Soldes au BHV

L’histoire des soldes commence d’abord avec celle d’un Normand, Simon Mannoury, qui décide de “monter à Paris” pour ouvrir en 1830 une boutique d’étoffes et de confection. Installé au coin de la rue du Bac et de la rue de l’Université, l’établissement s’appelle Au Petit Saint-Thomas. Sans doute une référence à l’église Saint-Thomas d’Aquin, située tout près…

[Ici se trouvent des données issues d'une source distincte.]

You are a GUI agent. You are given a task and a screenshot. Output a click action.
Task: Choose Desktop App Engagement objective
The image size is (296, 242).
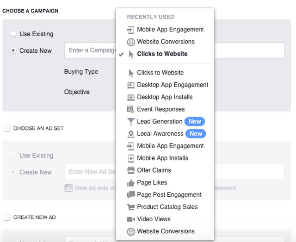tap(173, 85)
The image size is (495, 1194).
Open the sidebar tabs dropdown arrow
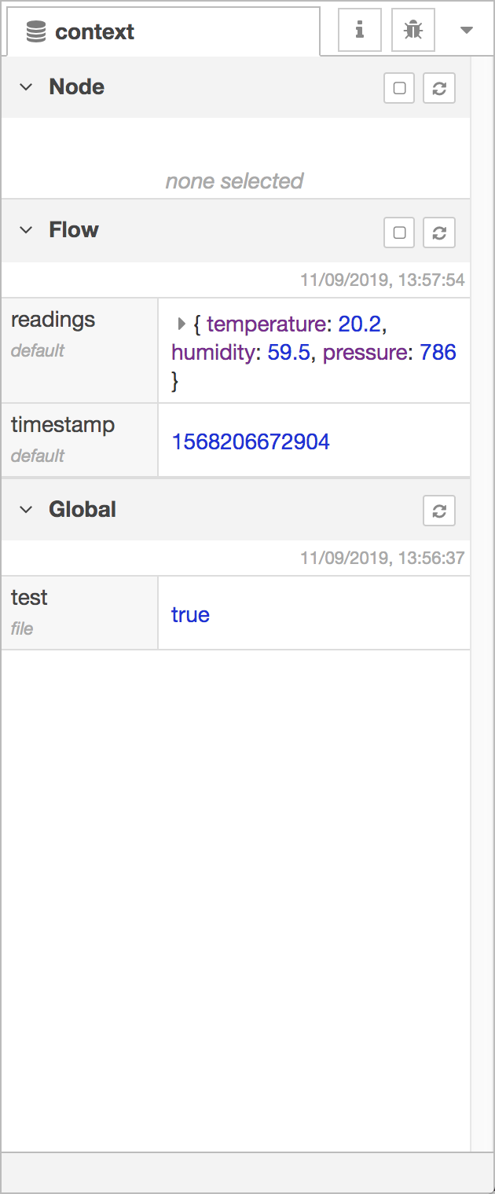point(467,30)
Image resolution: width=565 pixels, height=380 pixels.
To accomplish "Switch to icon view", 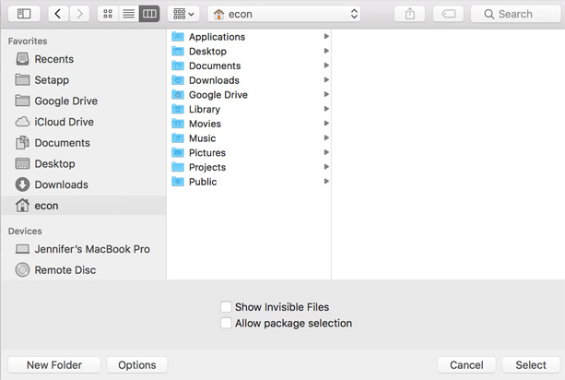I will [108, 14].
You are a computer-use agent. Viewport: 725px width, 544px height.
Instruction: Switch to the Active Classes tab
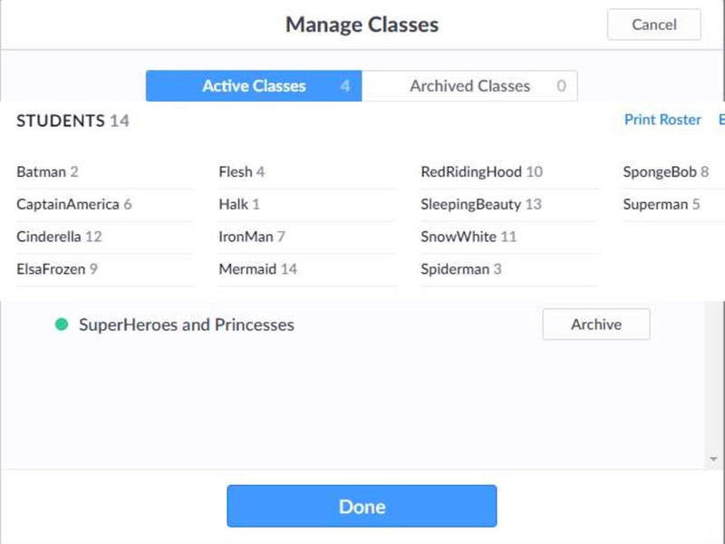click(x=254, y=86)
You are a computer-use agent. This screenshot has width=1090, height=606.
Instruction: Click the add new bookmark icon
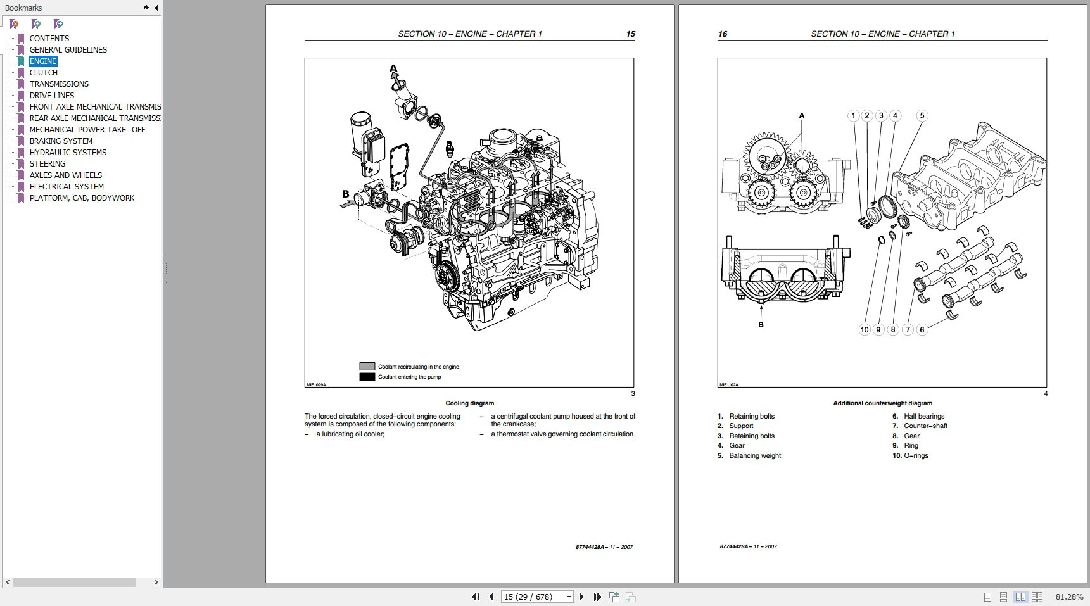click(x=36, y=24)
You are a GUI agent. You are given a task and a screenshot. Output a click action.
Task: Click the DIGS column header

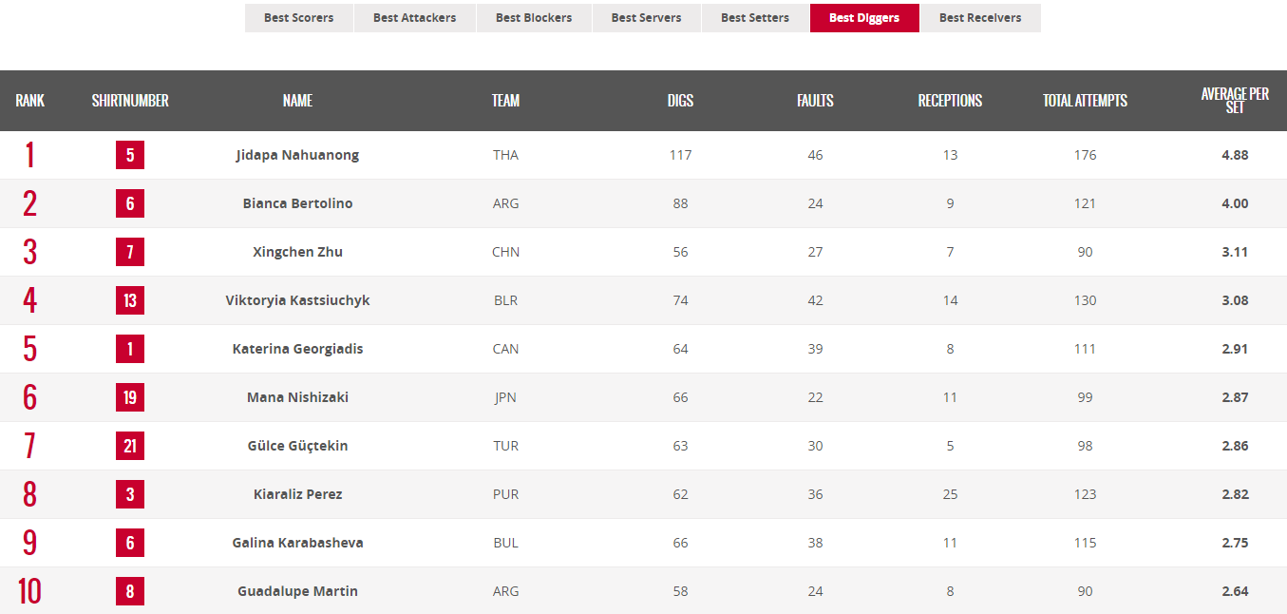point(680,101)
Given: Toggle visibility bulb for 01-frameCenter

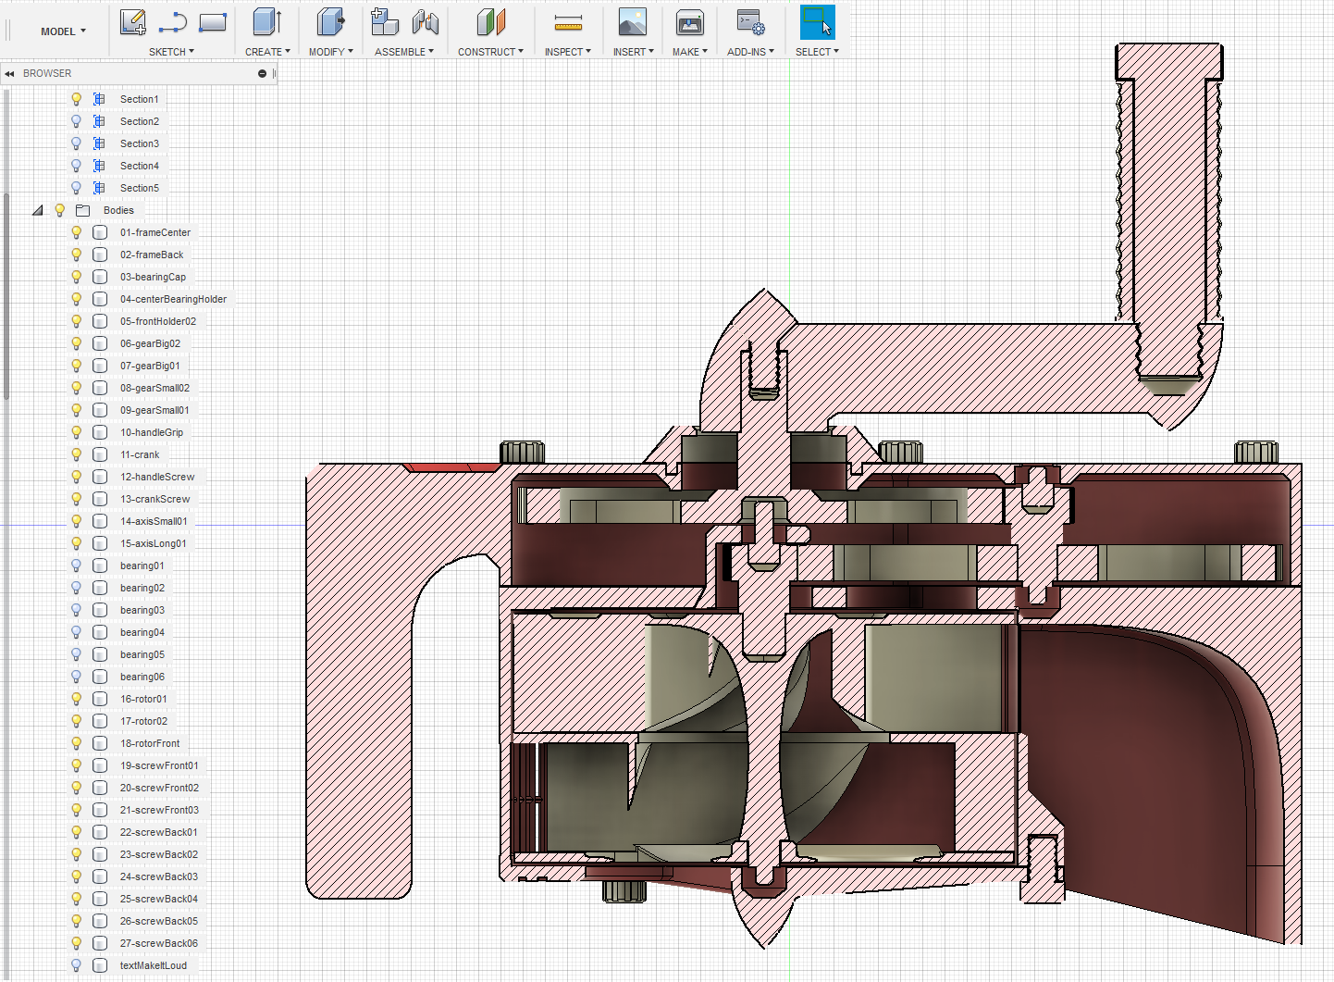Looking at the screenshot, I should coord(77,232).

Une idée née en même temps que les grands magasins

À la tête de son établissement, Mannoury donne un nouveau visage au monde de la vente. On lui doit ainsi la libre circulation dans les rayons, les étiquettes avec les prix affichés ou encore la vente par correspondance. Au fil du temps, il propose plus de produits mais tous ne se vendent pas. C’est à ce moment qu’il a une idée révolutionnaire. Mannoury propose de liquider les stocks d’invendus de la saison précédente à bas prix, pour faire place aux nouveautés. C’est ainsi que les soldes sont nés.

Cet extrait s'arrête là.